A computer sold on ebay for $35 was found to hold the personal data of over a million bank customers who hold accounts with American Express, Natwest and Royal Bank of Scotland.
Details such as names, addresses, mobile phone numbers, bank account numbers, sort codes, credit card numbers, mothers' maiden names and even signatures were discovered when the computer was sold by a former employee of archiving firm Graphic Data.
Buyer Andrew Chapman paid just £35.88 for the computer and was shocked to discover that the internal hard drive had not been erased and he was in possession of millions of pounds worth of credit card details.
Mr Chapman, a 56-year-old IT manager from Oxford, said: 'I couldn't believe it. In front of me was reams of extremely confidential information about thousands and thousands of people.'
Data from Natwest contained thousands of details from credit card applications, while details of 1,314 credit card balance transfers from American Express customers were on the hard drive, along with credit card applications and credit checks from Royal Bank of Scotland customers.
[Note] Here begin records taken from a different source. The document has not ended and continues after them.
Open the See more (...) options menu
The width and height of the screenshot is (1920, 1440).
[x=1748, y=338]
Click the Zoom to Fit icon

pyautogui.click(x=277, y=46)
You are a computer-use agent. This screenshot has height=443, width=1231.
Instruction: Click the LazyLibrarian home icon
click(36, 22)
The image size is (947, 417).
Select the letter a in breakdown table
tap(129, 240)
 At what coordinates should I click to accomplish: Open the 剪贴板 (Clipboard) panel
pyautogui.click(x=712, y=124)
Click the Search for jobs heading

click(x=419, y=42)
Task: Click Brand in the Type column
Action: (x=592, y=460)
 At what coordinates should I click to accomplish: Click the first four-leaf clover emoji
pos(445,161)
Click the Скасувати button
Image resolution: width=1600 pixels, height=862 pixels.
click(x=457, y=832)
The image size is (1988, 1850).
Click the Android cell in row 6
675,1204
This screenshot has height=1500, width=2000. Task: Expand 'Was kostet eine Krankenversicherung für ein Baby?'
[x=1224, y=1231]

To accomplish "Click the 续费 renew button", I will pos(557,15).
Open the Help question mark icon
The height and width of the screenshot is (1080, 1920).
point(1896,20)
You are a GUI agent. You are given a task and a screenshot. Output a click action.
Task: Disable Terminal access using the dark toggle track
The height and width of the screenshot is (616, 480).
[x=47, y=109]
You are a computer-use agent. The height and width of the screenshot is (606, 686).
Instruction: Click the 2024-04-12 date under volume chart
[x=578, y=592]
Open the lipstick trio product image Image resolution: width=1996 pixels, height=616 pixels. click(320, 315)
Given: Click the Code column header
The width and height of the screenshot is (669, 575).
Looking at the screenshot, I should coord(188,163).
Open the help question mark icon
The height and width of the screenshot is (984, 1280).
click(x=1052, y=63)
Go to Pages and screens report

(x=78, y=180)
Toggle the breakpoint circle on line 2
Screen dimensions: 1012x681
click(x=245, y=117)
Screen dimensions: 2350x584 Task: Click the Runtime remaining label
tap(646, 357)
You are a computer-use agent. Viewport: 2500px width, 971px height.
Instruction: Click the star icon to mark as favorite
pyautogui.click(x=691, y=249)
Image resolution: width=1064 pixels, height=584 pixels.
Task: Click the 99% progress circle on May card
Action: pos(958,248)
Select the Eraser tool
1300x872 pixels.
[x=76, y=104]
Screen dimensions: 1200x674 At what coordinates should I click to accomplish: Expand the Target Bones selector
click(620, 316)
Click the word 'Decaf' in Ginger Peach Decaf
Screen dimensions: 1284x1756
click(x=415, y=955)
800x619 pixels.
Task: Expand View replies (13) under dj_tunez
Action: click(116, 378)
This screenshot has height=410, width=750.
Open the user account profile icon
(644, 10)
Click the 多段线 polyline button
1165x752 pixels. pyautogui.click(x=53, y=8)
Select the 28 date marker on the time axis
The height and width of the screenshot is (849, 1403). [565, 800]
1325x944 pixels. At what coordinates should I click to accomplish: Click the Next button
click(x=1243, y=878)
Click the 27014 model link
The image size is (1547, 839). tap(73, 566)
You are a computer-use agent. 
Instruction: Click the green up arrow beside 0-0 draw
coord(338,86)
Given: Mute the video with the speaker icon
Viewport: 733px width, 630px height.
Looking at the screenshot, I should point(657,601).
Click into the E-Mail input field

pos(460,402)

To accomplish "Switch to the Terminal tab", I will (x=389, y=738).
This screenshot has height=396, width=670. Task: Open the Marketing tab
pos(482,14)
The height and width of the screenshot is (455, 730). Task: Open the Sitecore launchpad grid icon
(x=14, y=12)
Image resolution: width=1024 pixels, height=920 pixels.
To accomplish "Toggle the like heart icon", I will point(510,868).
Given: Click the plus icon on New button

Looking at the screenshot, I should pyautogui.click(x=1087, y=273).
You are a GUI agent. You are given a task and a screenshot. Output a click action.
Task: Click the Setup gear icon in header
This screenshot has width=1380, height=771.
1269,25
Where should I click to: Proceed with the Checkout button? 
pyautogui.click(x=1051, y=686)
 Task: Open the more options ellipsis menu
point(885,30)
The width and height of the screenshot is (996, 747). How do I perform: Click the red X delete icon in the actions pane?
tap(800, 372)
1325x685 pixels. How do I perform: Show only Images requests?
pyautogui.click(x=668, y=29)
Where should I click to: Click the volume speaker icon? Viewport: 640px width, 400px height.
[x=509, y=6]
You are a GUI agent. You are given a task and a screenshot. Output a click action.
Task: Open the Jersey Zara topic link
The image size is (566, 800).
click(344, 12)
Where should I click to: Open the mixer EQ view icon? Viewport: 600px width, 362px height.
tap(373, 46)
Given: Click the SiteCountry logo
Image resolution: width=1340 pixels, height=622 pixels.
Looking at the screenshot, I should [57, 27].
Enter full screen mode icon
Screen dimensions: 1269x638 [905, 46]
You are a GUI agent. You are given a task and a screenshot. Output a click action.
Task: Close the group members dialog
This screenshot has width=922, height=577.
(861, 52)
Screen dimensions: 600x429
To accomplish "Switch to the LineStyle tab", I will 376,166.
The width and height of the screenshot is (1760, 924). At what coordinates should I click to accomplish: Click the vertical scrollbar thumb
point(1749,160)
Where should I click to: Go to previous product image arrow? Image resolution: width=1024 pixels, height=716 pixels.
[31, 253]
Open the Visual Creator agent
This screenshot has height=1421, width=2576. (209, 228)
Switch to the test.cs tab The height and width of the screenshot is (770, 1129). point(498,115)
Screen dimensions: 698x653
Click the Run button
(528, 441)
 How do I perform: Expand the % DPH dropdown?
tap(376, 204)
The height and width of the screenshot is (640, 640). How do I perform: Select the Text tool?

Graphic Data said of the incident: “Certain pieces of IT equipment have been removed from a secure area. We are seeking to recover this equipment, which apparently contained customer data. We take customer privacy and data security very seriously.”
A spokesman for NatWest and the Royal Bank of Scotland said: “Royal Bank of Scotland and NatWest take data protection extremely seriously and have very strict procedures to ensure the security of information at all times.”
“Any breach of these procedures is totally unacceptable and is investigated as a matter of urgency,” he added.
American Express simply said that they were “looking into it”.